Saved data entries
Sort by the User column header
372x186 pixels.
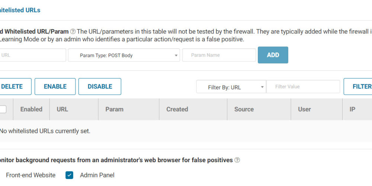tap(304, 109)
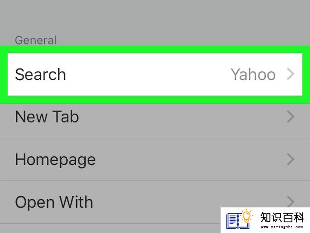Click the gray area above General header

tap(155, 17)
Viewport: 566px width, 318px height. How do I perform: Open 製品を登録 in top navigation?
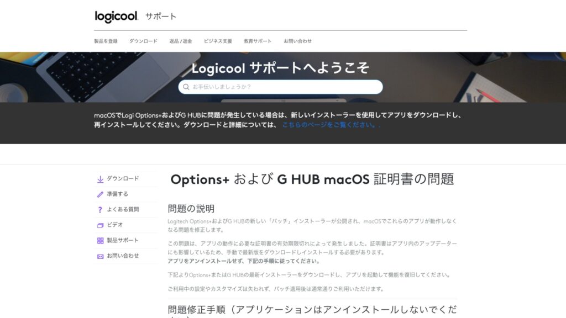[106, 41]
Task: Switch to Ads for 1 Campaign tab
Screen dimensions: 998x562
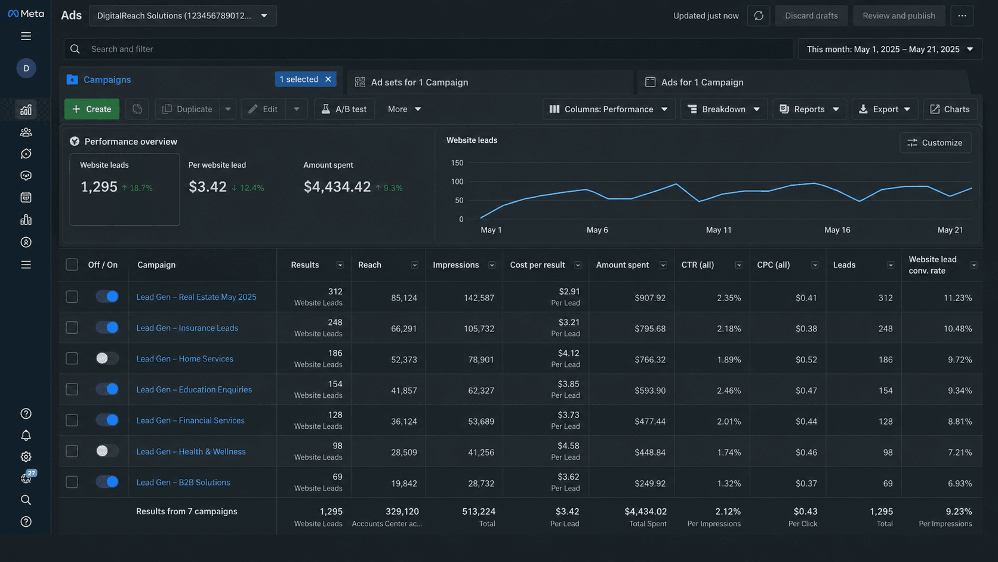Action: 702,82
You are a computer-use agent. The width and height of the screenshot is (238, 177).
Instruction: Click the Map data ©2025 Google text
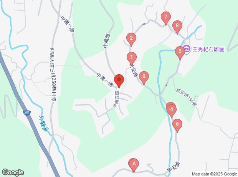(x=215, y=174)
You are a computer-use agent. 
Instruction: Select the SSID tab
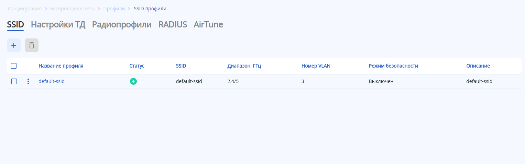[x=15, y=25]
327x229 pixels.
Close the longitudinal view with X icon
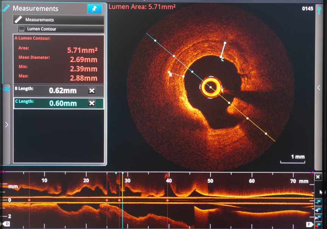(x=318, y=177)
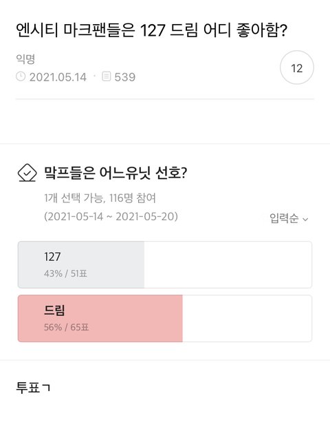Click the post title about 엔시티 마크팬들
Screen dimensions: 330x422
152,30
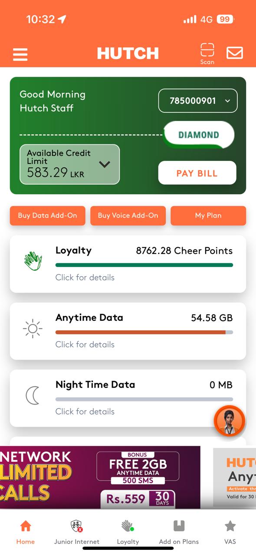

WHAT YOU WILL DO -> Only the lines above from the one with "Instruction: Click the" to the one with "327x229 pixels." should be printed, both included and exactly as written; no picture belongs in the copy.

REPLY ->
Instruction: Click the Map data ©2025 Google text
(x=215, y=174)
You are a computer-use agent. 
Instruction: Select the SSID tab
[x=15, y=25]
327x229 pixels.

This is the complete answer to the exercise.